# Blue tricolors



## moustress (Sep 25, 2009)




----------



## TwitchingWhiskers (Feb 2, 2013)

I love the curly babies! Nice mice moustress.


----------



## andypandy29us (Aug 10, 2012)

beautiful babies


----------



## tinyhartmouseries (Dec 30, 2010)

oooh, lovely! I love the curls!


----------



## bonsai (Oct 14, 2012)

Hello
They are beautiful.
Congrats for the litter.


----------



## windyhill (Jan 19, 2010)

Congrats! I Love them!


----------



## fancyteddy1 (Mar 14, 2013)

Gorgeous! I love how the mom keeps looking at the camera, "These are my babies.

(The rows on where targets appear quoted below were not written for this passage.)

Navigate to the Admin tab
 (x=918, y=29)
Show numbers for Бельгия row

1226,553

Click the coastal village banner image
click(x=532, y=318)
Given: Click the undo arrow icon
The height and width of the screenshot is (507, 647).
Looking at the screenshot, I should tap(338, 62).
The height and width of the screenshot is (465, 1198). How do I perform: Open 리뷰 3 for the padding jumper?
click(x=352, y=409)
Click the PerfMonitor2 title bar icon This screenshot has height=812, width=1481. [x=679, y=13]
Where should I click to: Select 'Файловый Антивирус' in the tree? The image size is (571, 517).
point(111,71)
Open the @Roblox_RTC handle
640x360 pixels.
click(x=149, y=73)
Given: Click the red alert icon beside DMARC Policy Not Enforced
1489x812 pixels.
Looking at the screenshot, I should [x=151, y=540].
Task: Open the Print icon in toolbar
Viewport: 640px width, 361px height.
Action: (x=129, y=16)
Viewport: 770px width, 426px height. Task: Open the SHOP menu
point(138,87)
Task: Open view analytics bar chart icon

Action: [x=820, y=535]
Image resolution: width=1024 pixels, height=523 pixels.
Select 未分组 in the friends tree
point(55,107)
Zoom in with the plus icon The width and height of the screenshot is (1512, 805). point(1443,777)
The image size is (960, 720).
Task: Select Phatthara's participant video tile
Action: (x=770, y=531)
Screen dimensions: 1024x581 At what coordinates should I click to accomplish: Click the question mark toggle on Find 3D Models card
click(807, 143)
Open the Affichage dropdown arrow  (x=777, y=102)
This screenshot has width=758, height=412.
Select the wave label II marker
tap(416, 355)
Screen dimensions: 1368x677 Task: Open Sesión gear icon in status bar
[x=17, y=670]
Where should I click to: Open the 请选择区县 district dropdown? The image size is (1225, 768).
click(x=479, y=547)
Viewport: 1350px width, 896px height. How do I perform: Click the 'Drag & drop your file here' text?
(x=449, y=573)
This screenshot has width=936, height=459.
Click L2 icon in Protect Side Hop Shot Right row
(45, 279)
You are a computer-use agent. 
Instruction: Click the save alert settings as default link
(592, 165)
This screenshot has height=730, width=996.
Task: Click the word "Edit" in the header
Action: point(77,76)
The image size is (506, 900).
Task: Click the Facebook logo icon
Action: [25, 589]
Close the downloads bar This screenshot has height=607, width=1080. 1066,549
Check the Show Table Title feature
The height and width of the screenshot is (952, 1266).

Can I help you?" lol


----------



## angelofwhimsy (Dec 11, 2011)

Moustress, if I ever move to the states one day, it will be solely to find you and abscond with your blue tri lines :lol: They are amazingly pretty babies and mothers, absolutely sick with envy


----------



## Radical Mice (Mar 24, 2013)

I love their colors! Cute babies


----------



## moustress (Sep 25, 2009)

Thanks to all of you! RL has kept me away for a couple of weeks, but here are some new photos. There are two litters from the two blue tri does; one is about four weeks old, the other about three weeks old.


----------



## TwitchingWhiskers (Feb 2, 2013)

Lovely!


----------



## Lyra (Mar 1, 2013)

I like black-eyed, with little white best, as their coat reminds me of marble - cuties!


----------



## Skye_29 (Jan 7, 2013)

Oh my gosh. These guys are gorgeous! Must say I prefer the dark eyed's to the pinks, but they are all lovely :3


----------